Stattdessen folgte der, wenn überhaupt, pflichtschuldigen Verurteilung noch im gleichen Atemzug das Aber, als würde vor dem Aber, wenn schon kein Punkt, nicht wenigstens ein Komma stehen.
Ich bin auch für das Aber; das Denken konstituiert sich nicht in Thesen, sondern in Widersprüchen, ja.
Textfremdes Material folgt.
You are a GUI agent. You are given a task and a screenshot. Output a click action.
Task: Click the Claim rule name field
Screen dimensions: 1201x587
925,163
Aber – aber! – es gibt doch im Leben immer wieder einen Augenblick, eine Minute, einen Tag oder eine Woche, wo man eine Pause setzt, bevor man mit seinem Aber fortfährt. Wo man dem Gegenüber nicht als Gegner, sondern als Mensch in die Augen sieht, der um seine Nächsten weint. Wo man sich schämt, wenn in Deutschland an die Häuser von Juden ein Davidstern gesprüht wird. Ich habe darauf geachtet, ich habe hingehört im linken Diskurs: Wie schon nach Butscha, als deutsche Intellektuelle sich in offenen Briefen bar jeder Empathie zeigten, war vor dem Aber kaum irgendwo eine Pause, nicht mal eine Schrecksekunde, kein Schweigen, weil Worte versagten.
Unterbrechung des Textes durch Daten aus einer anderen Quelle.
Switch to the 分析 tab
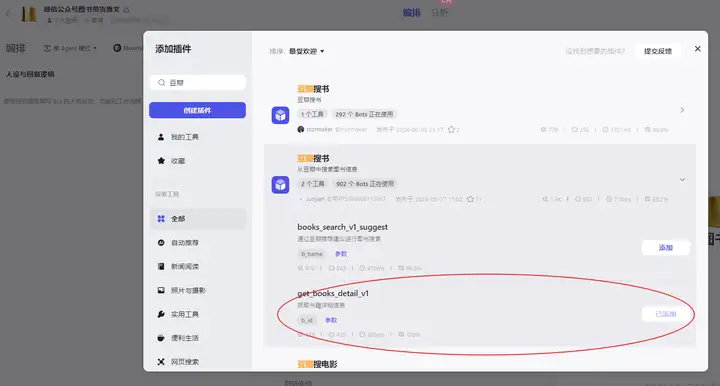The width and height of the screenshot is (720, 386). (x=439, y=12)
Die elementarste menschliche Regung, wenn Frauen vergewaltigt, auf einen Schlag über 1400 Menschen ermordet werden, hat gefehlt. Deshalb klingt die Israel-Kritik seit dem 7. Oktober so falsch, selbst wo sie richtig ist. Beinah die einzigen Stimmen, die in den vergangenen vier Wochen überzeugend Kritik an Israel übten, waren jüdische. Sie wenigstens scheinen von der deutschen Neurose frei, Israel entweder zu hassen oder seine Regierung bis zur Selbstverleugnung zu rechtfertigen.